The team was the first of Bhutanese pilgrims to arrive in Ladakh’s Drukpa Kagyu monastery, Hemis, which will host the fifth Annual Drukpa Council (ADC) from today.

Built on top of a hill, surrounded by dry and rocky mountains, Hemis monastery is decorated with flags depicting dragons, the symbol of Drukpa lineage.  Inside are the monks, nuns, lay people, volunteers and pilgrims, gathered by a karmic connection.

Founded by His Holiness, the twelfth Gyalwang Drukpa Rinpoche, the spiritual head of the Drukpa Kagyu lineage, ADC is a congregation of Drukpa Kagyu masters and yogis, where they discuss and exchange teachings and, pass down unbroken lineage to young masters and disciples.

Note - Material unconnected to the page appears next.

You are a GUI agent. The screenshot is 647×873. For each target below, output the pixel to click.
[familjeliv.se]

Lham Tenzin and his group, of which many are females, will attend the opening of the ADC today. “My strong devotion to see His Holiness brought me here,” said Lham Tenzin, even though he seems lost on a foreign soil. “When I saw the rinpoche on television for the first time, I was spiritually motivated to see him in person.”

Like him, Sonam Doenkar from Gelephu left her yarn and loom to receive blessings from His Holiness.  For the mother of seven, who survives on the sale of locally woven clothes, work this time was still secondary. “We’re uncertain what’ll come next; death strikes any time,” she said.  Surviving on a single kidney, Sonam Doenkar said she is expecting a blessing of longevity from the rinpoche.

While, 59-year old Pema Lhandon has come to pray to be reborn as a man in her next life. “Life in the form of woman is taken for lust and enjoyment,” she said. “From His Holiness, I’ll seek a refuge to be reborn as a man.”

Along with the team, more than 40 monks from the central monastic body and Bhutanese delegates, represented by one of the member of parliaments, will also attend the ADC that ends on September 6.